Many have enjoyed eating steamed clams and just watching the gliders. Generations of Boise gliders have enjoyed their first flights on the Crow’s gentle hill. There is nothing like it in Boise–it cannot be replaced.
Ten years ago, Boise voters approved a $10 million Trust Fund Serial Levy that promised to acquire open space for public use. A year and a half ago, we were excited to learn that Boise had used the Trust Fund to purchase the Crow Gliding Area along with Hammer Flat. Shortly after the announcement, glider pilots enthusiastically met with Boise Parks and Recreation to discuss our rich history of gliding at the Crow Hill. We shared our willingness to partner with Parks and Recreation and to have a community gliding site similar to that in Salt Lake City or Missoula Montana. Not unlike the special use kayak course currently under construction in the river west of Fairview.
Although we did not understand his relationship to Boise City at the time, Ed Bottum from Idaho Fish and Game was also at the meeting. Bottum manages the wildlife management area adjacent to the city land.
A few weeks later, we learned Boise City officials were planning to sell Hammer Flat and the Crow Gliding Area to the Idaho Department of Fish and Game. Through a public records request, we learned that Boise Park and Recreation Director-Jim Hall told Fish and Game in a closed door meeting the deal would have to include the “Boise City Council concerns of no recreational access or dogs, except for hunting.” Hall discussed “firearm safety, short range weapons, and season closures” with Fish and Game. Records also show that Hall was “not inclined to allow” our silent and compatible gliding activity.

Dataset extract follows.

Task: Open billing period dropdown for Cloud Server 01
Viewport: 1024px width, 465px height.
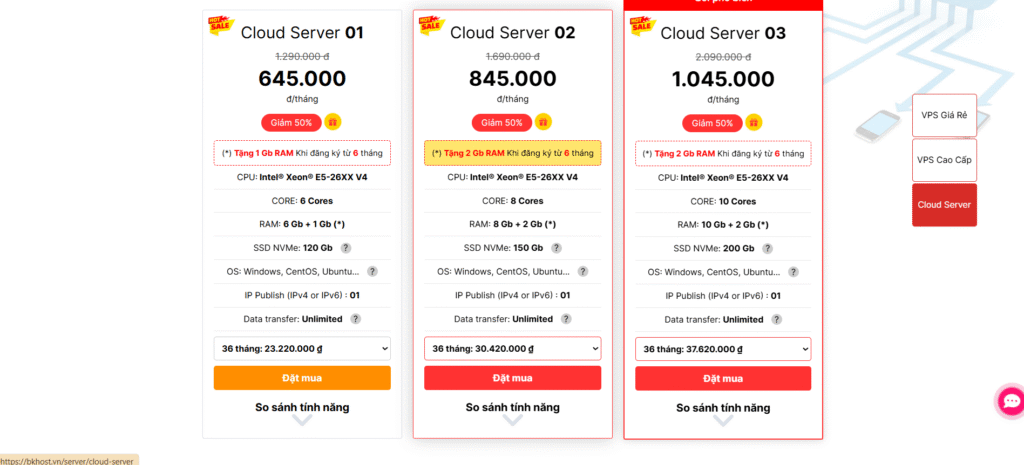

In March of this year, and while refusing public comment, the Mayor and the Boise City Council followed Jim Hall’s recommendation and gave complete management control of the property to Fish and Game. Public records show that Ed Bottum from Fish and Game drafted and now enforces the ownership bridge agreement. Bottum is also conducting the “Base Line Inventory” that Boise City claimed was the reason for the management agreement.
Bottum was recently quoted in the Statesman disclosing the study is “…not going to tell us anything we don’t already know.” What Bottum is not sharing, is an internal Fish and Game memo he wrote about hundreds of deer, elk, and pronghorns wintering on the property during the SAME TIME we were hiking, biking, and gliding at the Crow year round.
The bridge agreement gives Fish and Game total control of our city property and allows only “wildlife related activities.” The agreement does not define the term, but references the Boise River Wildlife Management Area Plan also authored by Bottum. The plan states that wildlife related activities include hunting and trapping. The stated purpose of the Fish and Game area overlooking Boise is to “increase game populations to meet the demand for hunting and trapping.” Bottum’s plan does not consider visitors hiking, running, bicycling, or exercising their dogs to be wildlife based recreation. This is a direct conflict with our serial levy trust.
Ironic that we coexisted for 35 years with the deer and antelope, now F&G seeks to ban the gliding public so those same animals can be shot to death.